Sous prétexte de réduction du temps de travail, les patrons se sont vu octroyer tous les moyens légaux pour remettre en cause les acquis sociaux et faire fluctuer la vie des travailleurs au rythme de l'activité de l'entreprise. Et pourtant, dans la gauche dite plurielle, le soir du vote, il s'est trouvé un pitre, le Vert Yves Cochet en l'occurrence, pour se payer (ça ne lui coûte rien, ce sont les travailleurs qui trinquent) le ridicule de parler de " l'épanouissement gratuit de soi pour la lecture, pour l'art, pour le jeu, pour la réflexion, pour la rêverie, les activités familiales voire même amoureuses "... Il y a donc un épanoui dans cette affaire, satisfait de pouvoir s'épanouir. Grand bien lui fasse !

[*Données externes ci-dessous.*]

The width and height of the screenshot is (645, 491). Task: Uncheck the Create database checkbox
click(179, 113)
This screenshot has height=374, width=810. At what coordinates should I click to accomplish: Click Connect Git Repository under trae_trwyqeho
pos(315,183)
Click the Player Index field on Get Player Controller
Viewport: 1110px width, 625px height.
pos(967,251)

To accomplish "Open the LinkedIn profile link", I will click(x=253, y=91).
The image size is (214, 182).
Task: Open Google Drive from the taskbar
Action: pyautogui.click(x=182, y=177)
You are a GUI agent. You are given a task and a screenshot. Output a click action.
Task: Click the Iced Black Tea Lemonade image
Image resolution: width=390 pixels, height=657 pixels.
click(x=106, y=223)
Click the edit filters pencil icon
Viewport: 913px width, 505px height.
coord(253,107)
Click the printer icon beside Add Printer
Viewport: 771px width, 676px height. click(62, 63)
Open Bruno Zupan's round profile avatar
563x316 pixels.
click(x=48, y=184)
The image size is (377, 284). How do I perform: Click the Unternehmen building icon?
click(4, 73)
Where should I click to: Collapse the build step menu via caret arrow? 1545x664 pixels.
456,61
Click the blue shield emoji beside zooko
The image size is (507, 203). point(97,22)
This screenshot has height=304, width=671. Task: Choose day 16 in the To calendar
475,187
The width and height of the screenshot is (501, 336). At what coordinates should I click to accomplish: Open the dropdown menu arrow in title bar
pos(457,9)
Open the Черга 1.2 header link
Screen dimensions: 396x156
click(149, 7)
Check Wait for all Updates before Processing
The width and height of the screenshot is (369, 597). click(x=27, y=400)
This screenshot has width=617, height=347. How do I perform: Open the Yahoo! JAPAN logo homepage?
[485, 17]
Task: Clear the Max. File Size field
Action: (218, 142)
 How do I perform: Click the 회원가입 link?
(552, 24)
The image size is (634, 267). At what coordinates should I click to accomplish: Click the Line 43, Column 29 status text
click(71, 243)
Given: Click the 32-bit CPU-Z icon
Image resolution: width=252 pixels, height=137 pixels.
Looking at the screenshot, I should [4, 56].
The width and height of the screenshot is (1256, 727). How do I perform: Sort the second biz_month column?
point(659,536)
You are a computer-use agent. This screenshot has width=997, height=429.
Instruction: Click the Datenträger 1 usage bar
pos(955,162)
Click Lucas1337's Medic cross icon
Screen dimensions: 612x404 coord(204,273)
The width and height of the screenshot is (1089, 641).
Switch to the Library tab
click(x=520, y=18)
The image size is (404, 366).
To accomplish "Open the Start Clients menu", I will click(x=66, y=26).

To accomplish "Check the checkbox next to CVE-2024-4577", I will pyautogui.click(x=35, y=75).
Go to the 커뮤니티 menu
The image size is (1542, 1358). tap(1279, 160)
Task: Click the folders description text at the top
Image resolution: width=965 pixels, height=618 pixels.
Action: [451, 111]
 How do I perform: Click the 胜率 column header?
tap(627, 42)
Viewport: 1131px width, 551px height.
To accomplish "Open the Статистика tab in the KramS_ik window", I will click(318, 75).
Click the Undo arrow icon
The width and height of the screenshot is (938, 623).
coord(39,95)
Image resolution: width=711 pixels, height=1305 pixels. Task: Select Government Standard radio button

Quant au chômage, outre que dans la deuxième loi l'obligation d'embauches n'est même plus mentionnée, il est évident qu'il ne risque pas d'être résorbé avec les mesures adoptées. En revanche le rythme du travail s'intensifie, le nombre des tâches effectuées s'alourdit, ce qui ne peut entraîner que des contrecoups néfastes sur la santé des salariés. A l'Assemblée, Aubry a lancé : " Voter contre ce texte, c'est être à contretemps de notre époque ". Comme s'il était normal qu'à l'aube du XXIe siècle, la condition des travailleurs se voie ramenée des décennies en arrière pour que la soif de profits des capitalistes se traduise par le fait que la vie de millions d'hommes soit ainsi gâchée, amputée, méprisée. Sous Mitterrand, la Bourse a été " réhabilitée ", comme il disait, et ceux qui font des fortunes en dormant, célébrés comme des héros modernes. La nouvelle équipe de gauche, derrière son vocabulaire de pacotille sur la réduction du temps de travail, a complété le tableau en se faisant l'instrument d'une des escroqueries antiouvrières du siècle et a su concocter pour les patrons un bon cadeau de Noël pour l'an 2000, eux qui vont en plus bénéficier de dizaines de milliards d'allégements de charges pour mieux exploiter leurs employés. Mais les lendemains de fête douloureux existent aussi car, à trop se croire tout permis, ça fait déborder la coupe qui est déjà bien pleine, comme en attestent les nombreux conflits qui ne cessent d'éclater un peu partout.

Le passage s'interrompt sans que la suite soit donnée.